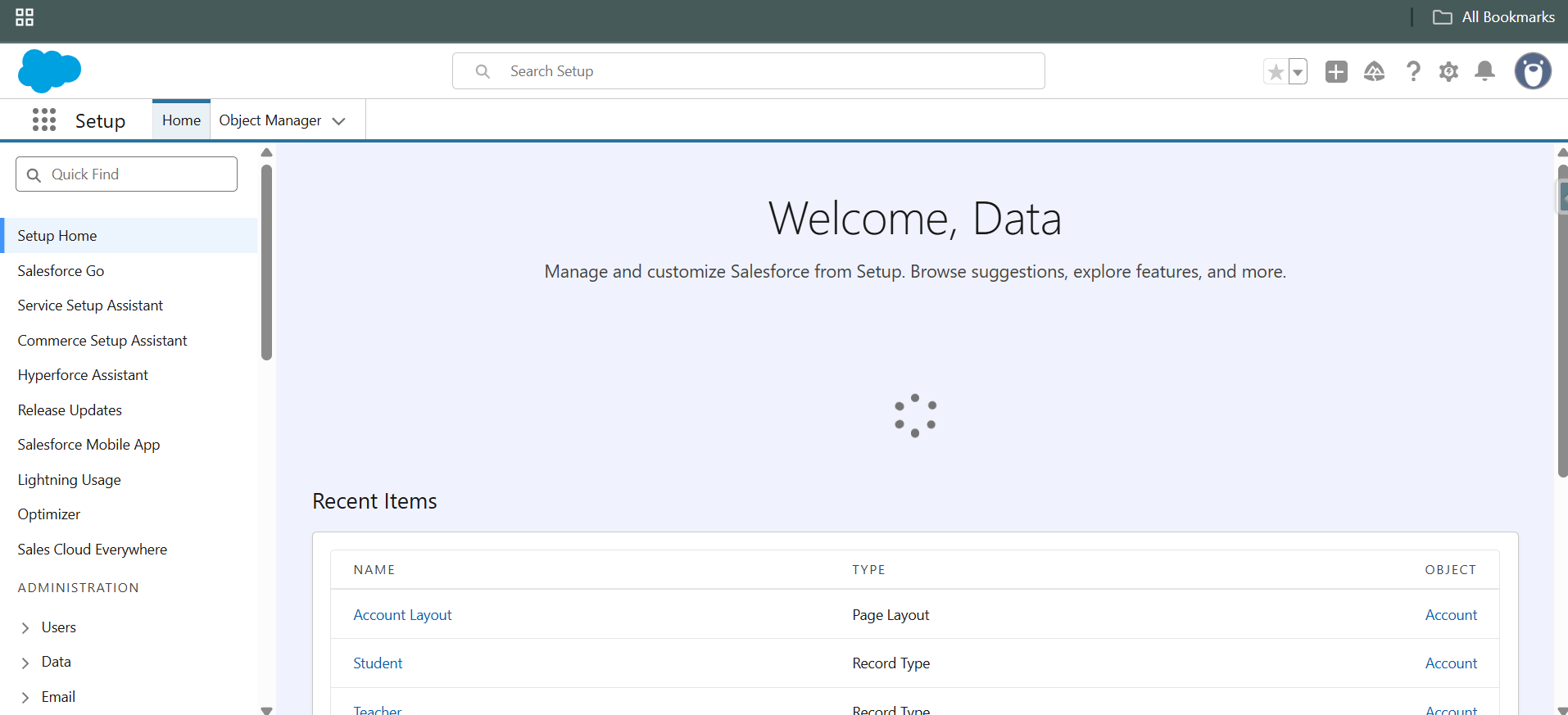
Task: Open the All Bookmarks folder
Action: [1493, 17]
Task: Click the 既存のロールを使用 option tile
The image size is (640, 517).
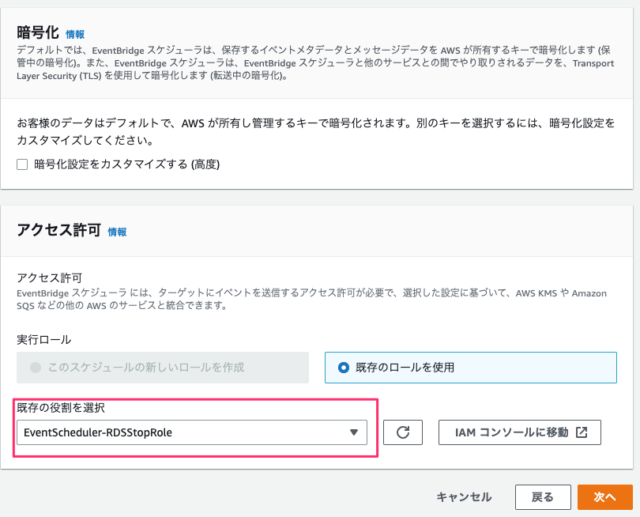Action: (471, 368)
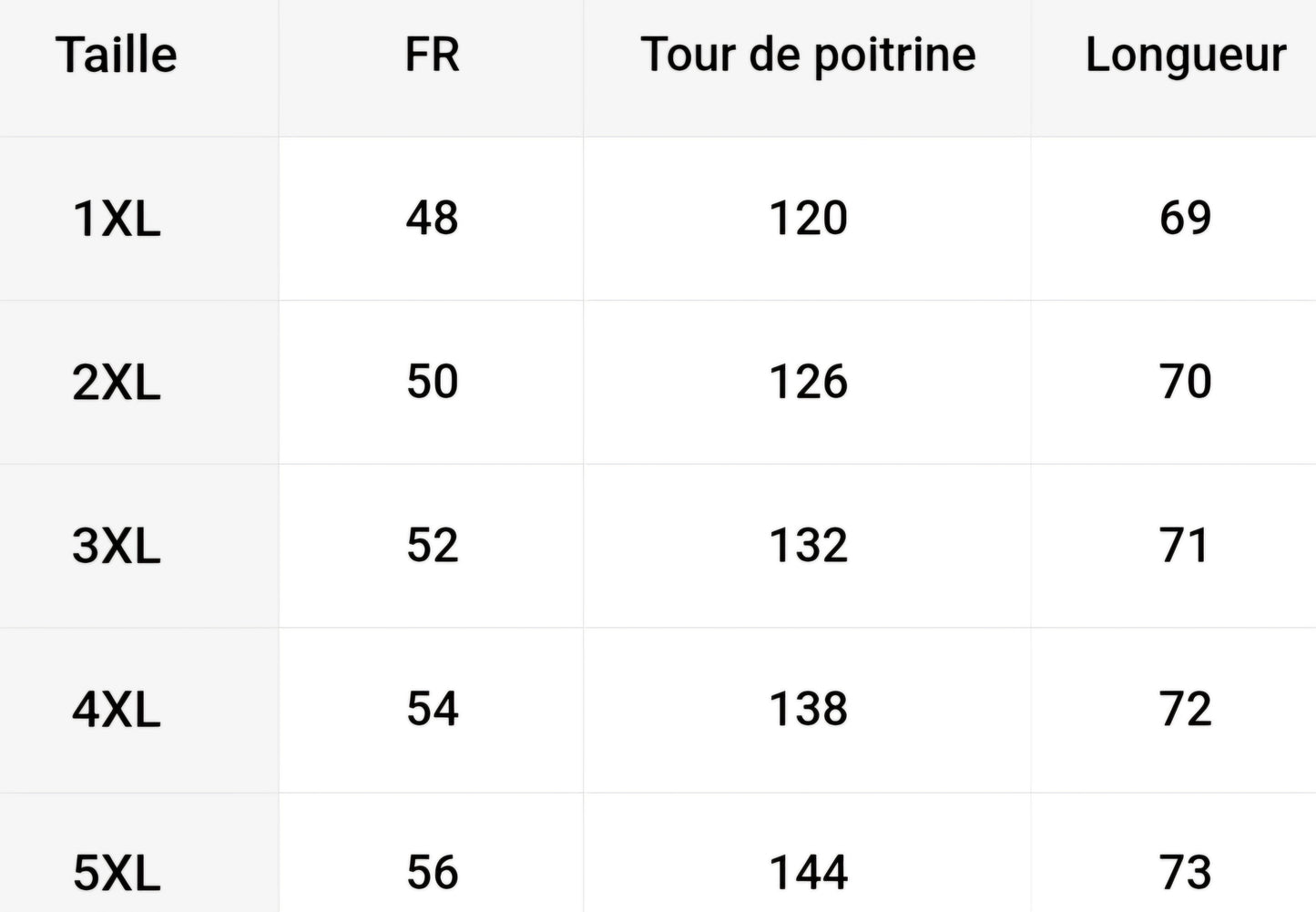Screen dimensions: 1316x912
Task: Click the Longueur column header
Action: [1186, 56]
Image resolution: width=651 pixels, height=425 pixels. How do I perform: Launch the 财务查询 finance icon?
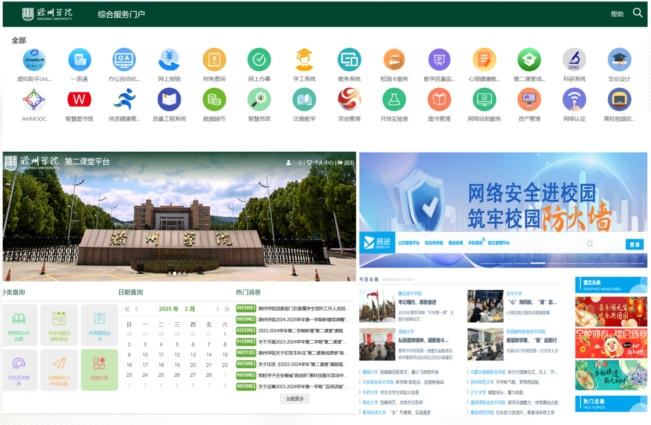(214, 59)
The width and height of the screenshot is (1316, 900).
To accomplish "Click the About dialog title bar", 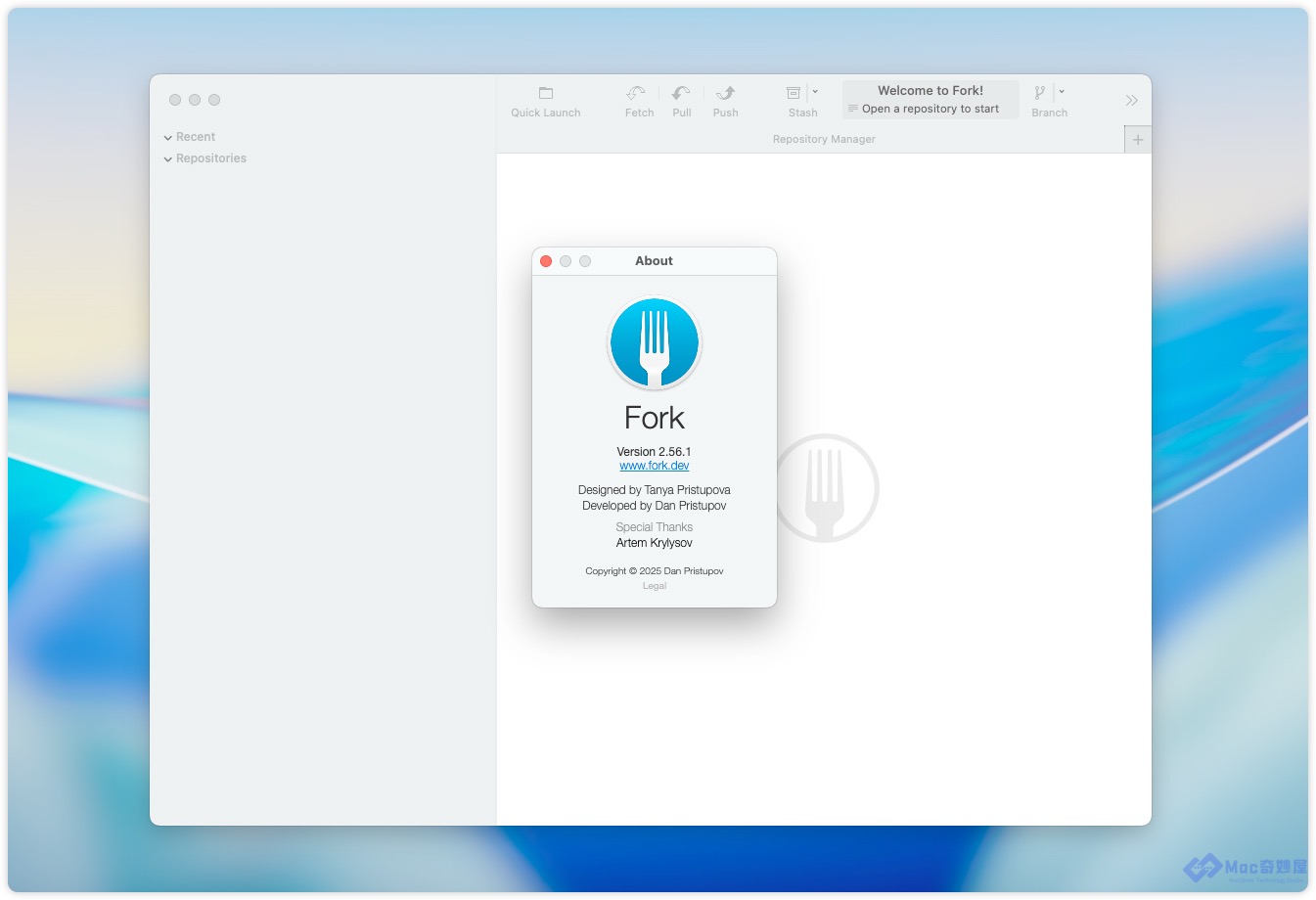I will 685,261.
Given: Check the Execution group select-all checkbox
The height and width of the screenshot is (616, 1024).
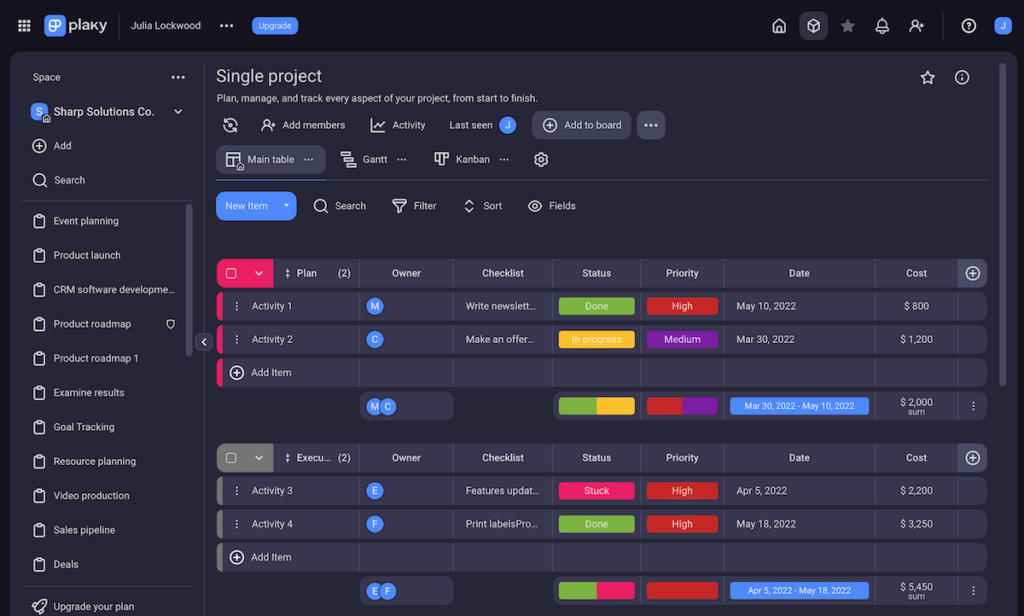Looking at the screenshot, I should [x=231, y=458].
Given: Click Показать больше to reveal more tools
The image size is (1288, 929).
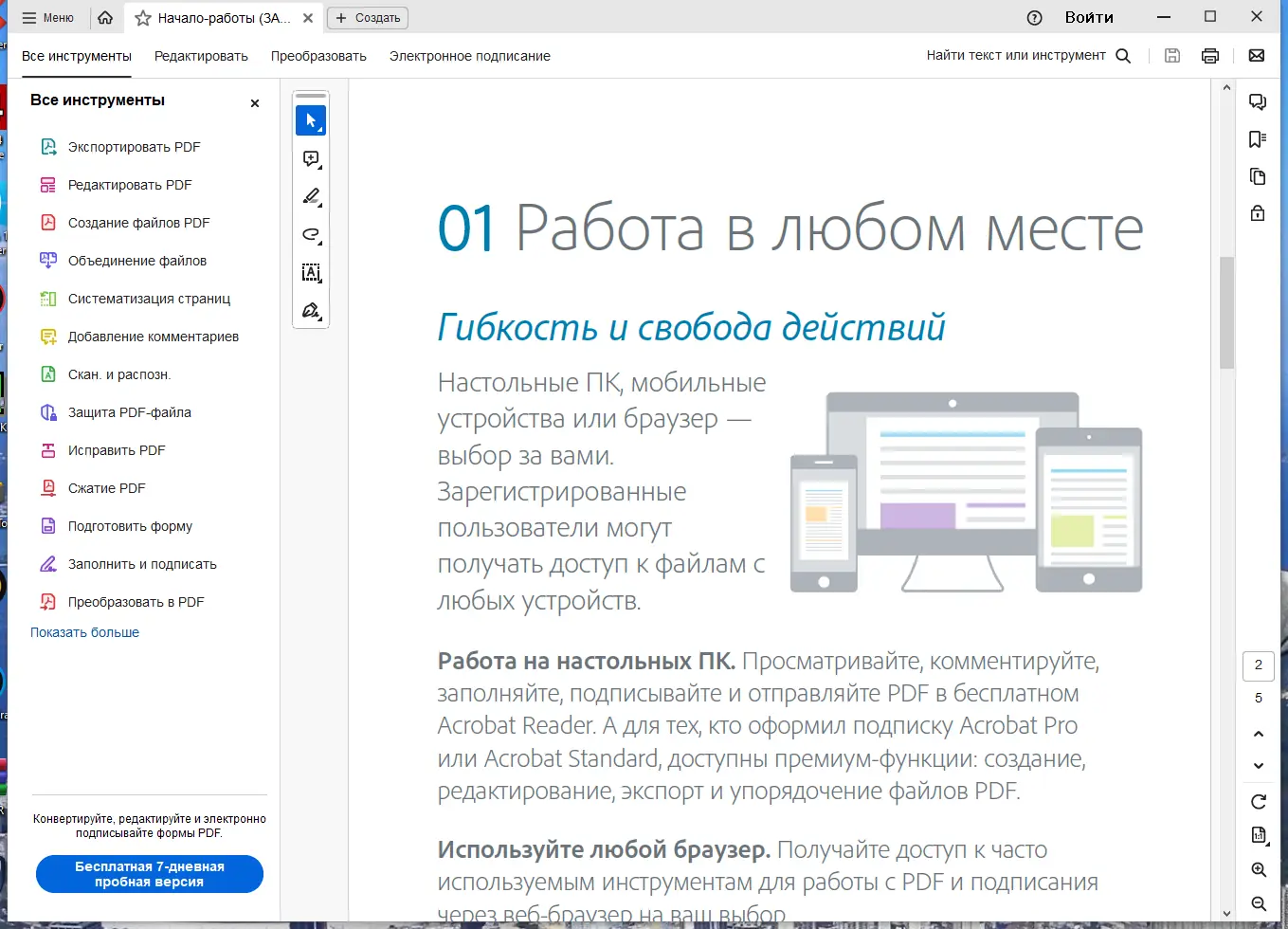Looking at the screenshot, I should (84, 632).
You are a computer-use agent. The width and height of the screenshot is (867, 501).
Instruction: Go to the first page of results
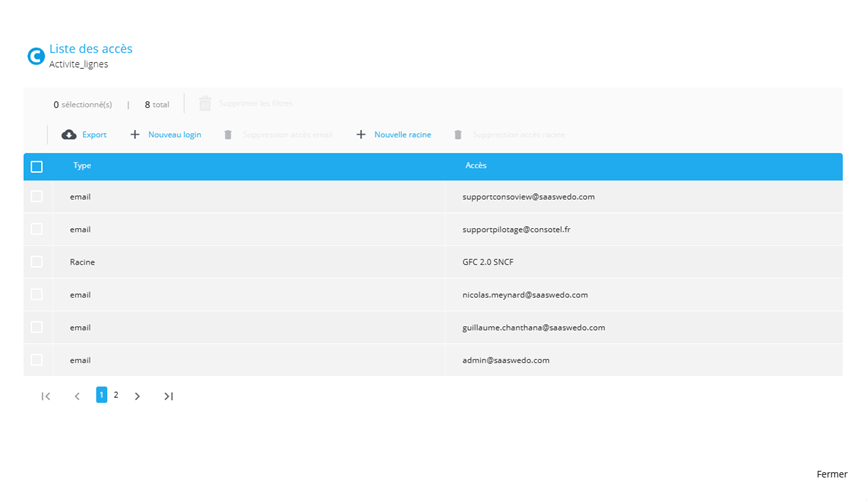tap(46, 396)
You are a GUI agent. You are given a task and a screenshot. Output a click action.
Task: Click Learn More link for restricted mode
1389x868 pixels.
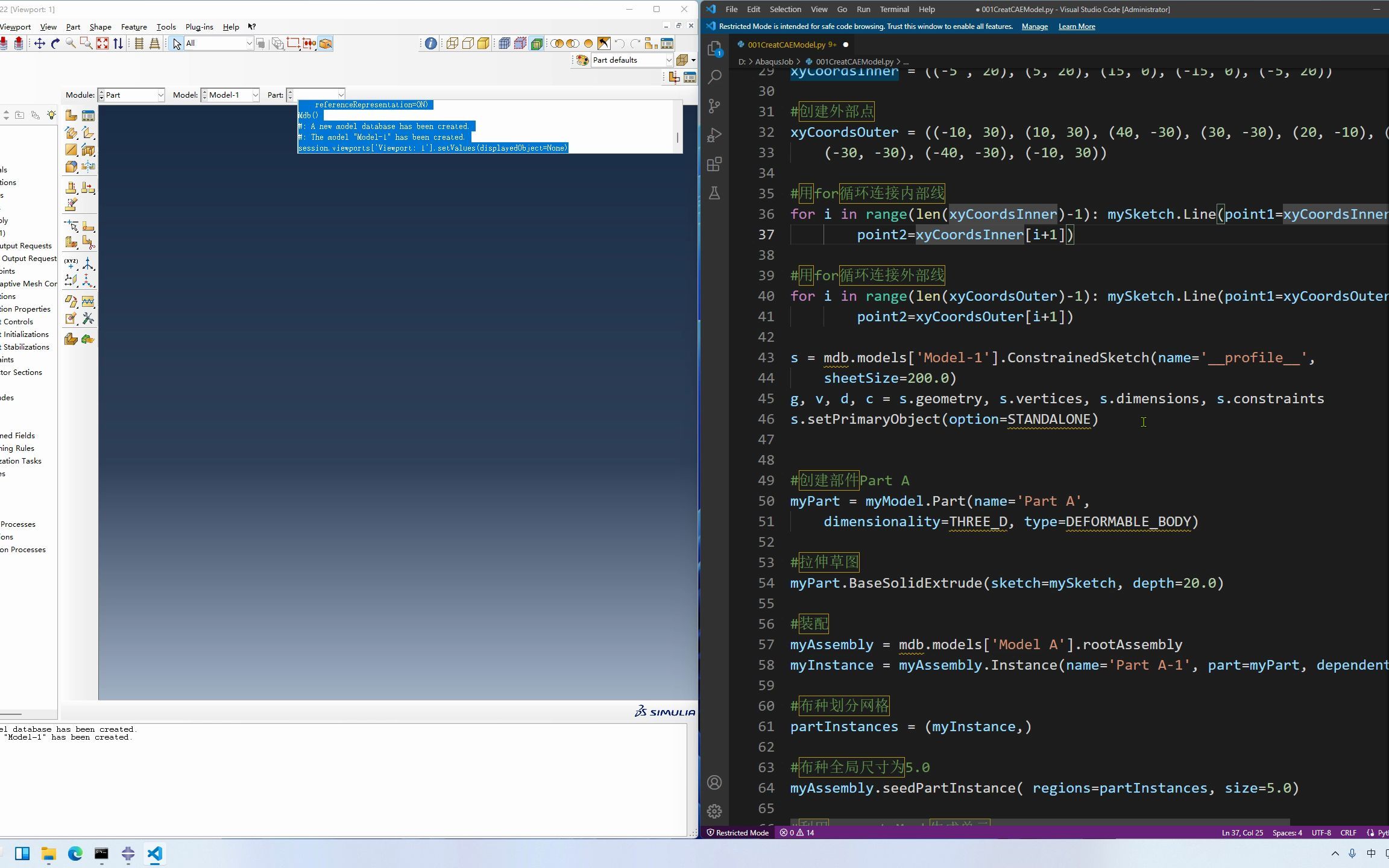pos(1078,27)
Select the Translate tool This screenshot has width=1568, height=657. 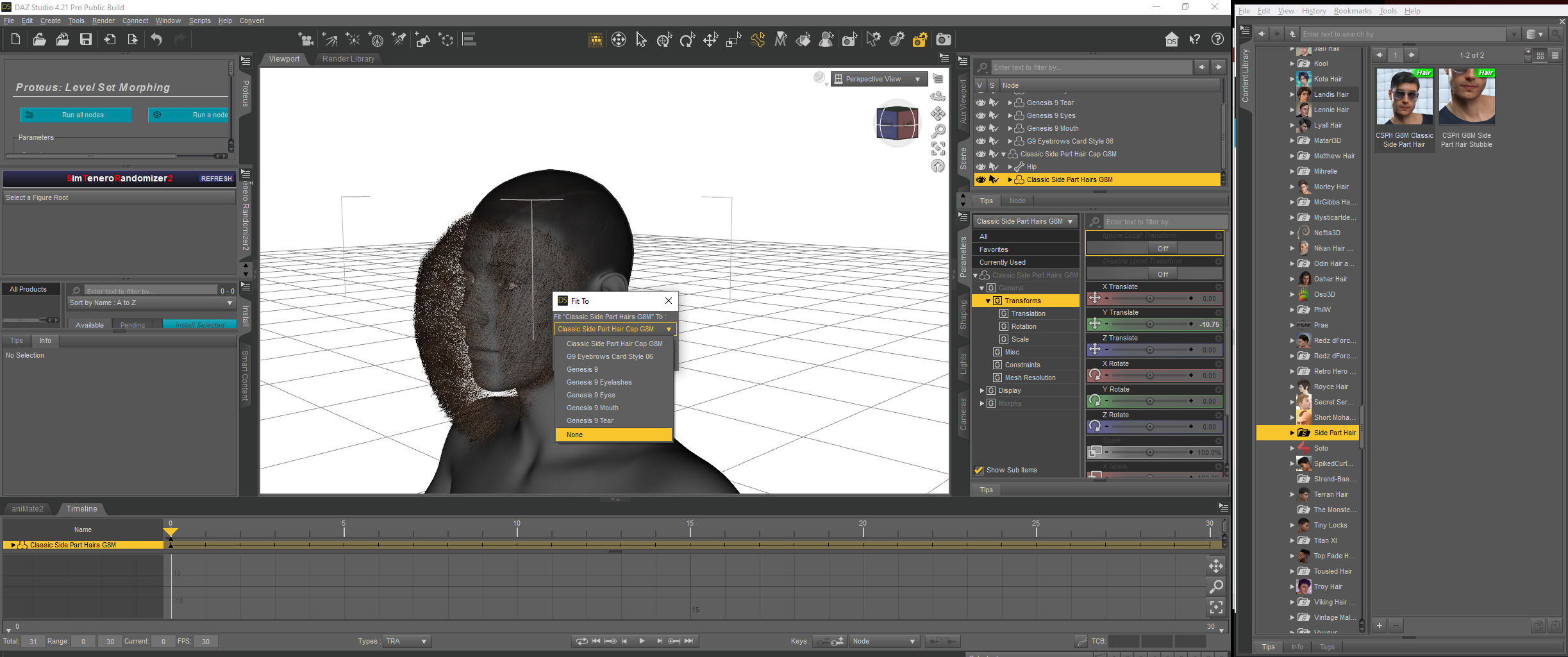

# [Task item]
Wherever the string "agent" appears in the data above, report the whole line.

# [Response]
You are a computer-use agent. The width and height of the screenshot is (867, 501).
You are a GUI agent. You are given a task and a screenshot. Output a click action.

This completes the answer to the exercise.